§ WORK REQUEST: Set down the listing again, word for word.

§ PROVIDED DATA:
%%
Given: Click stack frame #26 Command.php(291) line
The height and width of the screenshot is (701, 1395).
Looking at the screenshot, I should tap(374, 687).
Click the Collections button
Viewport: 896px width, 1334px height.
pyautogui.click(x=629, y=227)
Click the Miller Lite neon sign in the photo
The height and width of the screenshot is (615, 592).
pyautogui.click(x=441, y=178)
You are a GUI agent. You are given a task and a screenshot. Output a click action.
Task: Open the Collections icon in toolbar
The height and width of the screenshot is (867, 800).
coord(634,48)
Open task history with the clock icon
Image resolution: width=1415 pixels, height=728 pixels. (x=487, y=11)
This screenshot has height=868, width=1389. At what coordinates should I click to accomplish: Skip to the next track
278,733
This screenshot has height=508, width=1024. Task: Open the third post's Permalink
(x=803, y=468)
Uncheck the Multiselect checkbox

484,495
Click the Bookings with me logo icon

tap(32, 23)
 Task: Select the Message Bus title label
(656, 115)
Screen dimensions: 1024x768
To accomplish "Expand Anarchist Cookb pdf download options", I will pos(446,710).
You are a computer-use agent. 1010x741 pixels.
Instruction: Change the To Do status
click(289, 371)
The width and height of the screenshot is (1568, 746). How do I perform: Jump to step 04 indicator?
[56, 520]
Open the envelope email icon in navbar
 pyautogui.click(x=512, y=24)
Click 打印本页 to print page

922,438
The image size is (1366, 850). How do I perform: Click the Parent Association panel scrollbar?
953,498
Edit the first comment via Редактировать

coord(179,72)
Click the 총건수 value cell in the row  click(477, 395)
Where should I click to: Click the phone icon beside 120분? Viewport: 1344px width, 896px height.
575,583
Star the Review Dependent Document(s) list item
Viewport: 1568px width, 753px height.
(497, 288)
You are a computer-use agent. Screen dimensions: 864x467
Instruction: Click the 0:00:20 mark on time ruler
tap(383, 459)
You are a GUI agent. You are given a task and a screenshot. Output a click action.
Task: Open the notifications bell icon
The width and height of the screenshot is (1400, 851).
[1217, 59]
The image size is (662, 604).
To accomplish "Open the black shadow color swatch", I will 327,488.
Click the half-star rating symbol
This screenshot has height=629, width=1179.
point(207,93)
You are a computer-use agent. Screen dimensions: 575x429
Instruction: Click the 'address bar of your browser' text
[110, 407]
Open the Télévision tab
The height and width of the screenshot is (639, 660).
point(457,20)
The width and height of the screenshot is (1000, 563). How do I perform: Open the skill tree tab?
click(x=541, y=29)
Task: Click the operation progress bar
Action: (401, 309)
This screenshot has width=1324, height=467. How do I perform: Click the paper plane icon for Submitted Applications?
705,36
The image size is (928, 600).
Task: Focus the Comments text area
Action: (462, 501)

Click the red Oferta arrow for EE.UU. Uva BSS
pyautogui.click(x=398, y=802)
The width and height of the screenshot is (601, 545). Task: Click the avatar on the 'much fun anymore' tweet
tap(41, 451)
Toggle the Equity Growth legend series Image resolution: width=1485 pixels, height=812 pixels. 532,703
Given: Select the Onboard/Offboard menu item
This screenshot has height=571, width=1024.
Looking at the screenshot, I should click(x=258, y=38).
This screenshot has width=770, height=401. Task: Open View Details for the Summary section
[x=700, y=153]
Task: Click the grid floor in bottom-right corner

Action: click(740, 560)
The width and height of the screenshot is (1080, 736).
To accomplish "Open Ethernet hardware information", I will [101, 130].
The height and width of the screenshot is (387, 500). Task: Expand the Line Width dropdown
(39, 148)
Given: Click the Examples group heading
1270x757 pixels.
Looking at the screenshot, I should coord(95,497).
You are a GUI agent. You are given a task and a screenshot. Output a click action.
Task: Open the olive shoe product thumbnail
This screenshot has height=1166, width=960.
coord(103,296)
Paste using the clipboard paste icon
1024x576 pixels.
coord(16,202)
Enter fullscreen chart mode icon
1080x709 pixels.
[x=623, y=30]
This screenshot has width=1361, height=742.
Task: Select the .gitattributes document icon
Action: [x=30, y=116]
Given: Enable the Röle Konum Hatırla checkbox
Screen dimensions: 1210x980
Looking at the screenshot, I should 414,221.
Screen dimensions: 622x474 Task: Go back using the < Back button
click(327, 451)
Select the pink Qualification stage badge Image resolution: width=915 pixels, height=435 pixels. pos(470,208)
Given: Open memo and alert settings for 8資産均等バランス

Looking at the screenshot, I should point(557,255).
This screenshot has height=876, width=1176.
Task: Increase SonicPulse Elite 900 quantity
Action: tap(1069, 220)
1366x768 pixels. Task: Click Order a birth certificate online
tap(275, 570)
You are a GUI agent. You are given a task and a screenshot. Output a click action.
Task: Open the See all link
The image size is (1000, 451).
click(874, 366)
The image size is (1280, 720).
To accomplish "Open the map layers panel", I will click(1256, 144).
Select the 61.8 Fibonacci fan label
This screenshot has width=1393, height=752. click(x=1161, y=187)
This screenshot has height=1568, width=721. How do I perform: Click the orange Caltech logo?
%%
§ TASK OUTPUT:
Given: Click stack frame #26 Command.php(291) line
The height and width of the screenshot is (701, 1395).
Looking at the screenshot, I should tap(374, 687).
Click the Collections button
Viewport: 896px width, 1334px height.
pyautogui.click(x=629, y=227)
Click the Miller Lite neon sign in the photo
The height and width of the screenshot is (615, 592).
pyautogui.click(x=441, y=178)
You are a GUI agent. You are given a task and a screenshot. Output a click action.
Task: Open the Collections icon in toolbar
The height and width of the screenshot is (867, 800).
coord(634,48)
Open task history with the clock icon
Image resolution: width=1415 pixels, height=728 pixels. (x=487, y=11)
This screenshot has height=868, width=1389. At what coordinates should I click to accomplish: Skip to the next track
278,733
This screenshot has height=508, width=1024. Task: Open the third post's Permalink
(x=803, y=468)
Uncheck the Multiselect checkbox

484,495
Click the Bookings with me logo icon

tap(32, 23)
 Task: Select the Message Bus title label
(656, 115)
Screen dimensions: 1024x768
To accomplish "Expand Anarchist Cookb pdf download options", I will pos(446,710).
You are a computer-use agent. 1010x741 pixels.
Instruction: Change the To Do status
click(289, 371)
The width and height of the screenshot is (1568, 746). How do I perform: Jump to step 04 indicator?
[56, 520]
Open the envelope email icon in navbar
 pyautogui.click(x=512, y=24)
Click 打印本页 to print page

922,438
The image size is (1366, 850). How do I perform: Click the Parent Association panel scrollbar?
953,498
Edit the first comment via Редактировать

coord(179,72)
Click the 총건수 value cell in the row  click(477, 395)
Where should I click to: Click the phone icon beside 120분? Viewport: 1344px width, 896px height.
575,583
Star the Review Dependent Document(s) list item
Viewport: 1568px width, 753px height.
(497, 288)
You are a computer-use agent. Screen dimensions: 864x467
Instruction: Click the 0:00:20 mark on time ruler
tap(383, 459)
You are a GUI agent. You are given a task and a screenshot. Output a click action.
Task: Open the notifications bell icon
The width and height of the screenshot is (1400, 851).
[1217, 59]
The image size is (662, 604).
To accomplish "Open the black shadow color swatch", I will 327,488.
Click the half-star rating symbol
This screenshot has height=629, width=1179.
point(207,93)
You are a computer-use agent. Screen dimensions: 575x429
Instruction: Click the 'address bar of your browser' text
[110, 407]
Open the Télévision tab
The height and width of the screenshot is (639, 660).
point(457,20)
The width and height of the screenshot is (1000, 563). How do I perform: Open the skill tree tab?
click(x=541, y=29)
Task: Click the operation progress bar
Action: (401, 309)
This screenshot has width=1324, height=467. How do I perform: Click the paper plane icon for Submitted Applications?
705,36
The image size is (928, 600).
Task: Focus the Comments text area
Action: (462, 501)

Click the red Oferta arrow for EE.UU. Uva BSS
pyautogui.click(x=398, y=802)
The width and height of the screenshot is (601, 545). Task: Click the avatar on the 'much fun anymore' tweet
tap(41, 451)
Toggle the Equity Growth legend series Image resolution: width=1485 pixels, height=812 pixels. 532,703
Given: Select the Onboard/Offboard menu item
This screenshot has height=571, width=1024.
Looking at the screenshot, I should click(x=258, y=38).
This screenshot has width=770, height=401. Task: Open View Details for the Summary section
[x=700, y=153]
Task: Click the grid floor in bottom-right corner

Action: click(740, 560)
The width and height of the screenshot is (1080, 736).
To accomplish "Open Ethernet hardware information", I will [101, 130].
The height and width of the screenshot is (387, 500). Task: Expand the Line Width dropdown
(39, 148)
Given: Click the Examples group heading
1270x757 pixels.
Looking at the screenshot, I should coord(95,497).
You are a GUI agent. You are given a task and a screenshot. Output a click action.
Task: Open the olive shoe product thumbnail
This screenshot has height=1166, width=960.
coord(103,296)
Paste using the clipboard paste icon
1024x576 pixels.
coord(16,202)
Enter fullscreen chart mode icon
1080x709 pixels.
[x=623, y=30]
This screenshot has width=1361, height=742.
Task: Select the .gitattributes document icon
Action: [x=30, y=116]
Given: Enable the Röle Konum Hatırla checkbox
Screen dimensions: 1210x980
Looking at the screenshot, I should 414,221.
Screen dimensions: 622x474 Task: Go back using the < Back button
click(327, 451)
Select the pink Qualification stage badge Image resolution: width=915 pixels, height=435 pixels. pos(470,208)
Given: Open memo and alert settings for 8資産均等バランス

Looking at the screenshot, I should point(557,255).
This screenshot has height=876, width=1176.
Task: Increase SonicPulse Elite 900 quantity
Action: tap(1069, 220)
1366x768 pixels. Task: Click Order a birth certificate online
tap(275, 570)
You are a GUI agent. You are given a task and a screenshot. Output a click action.
Task: Open the See all link
The image size is (1000, 451).
click(874, 366)
The image size is (1280, 720).
To accomplish "Open the map layers panel", I will click(1256, 144).
Select the 61.8 Fibonacci fan label
This screenshot has width=1393, height=752. click(x=1161, y=187)
This screenshot has height=1568, width=721. How do I perform: Click the orange Caltech logo?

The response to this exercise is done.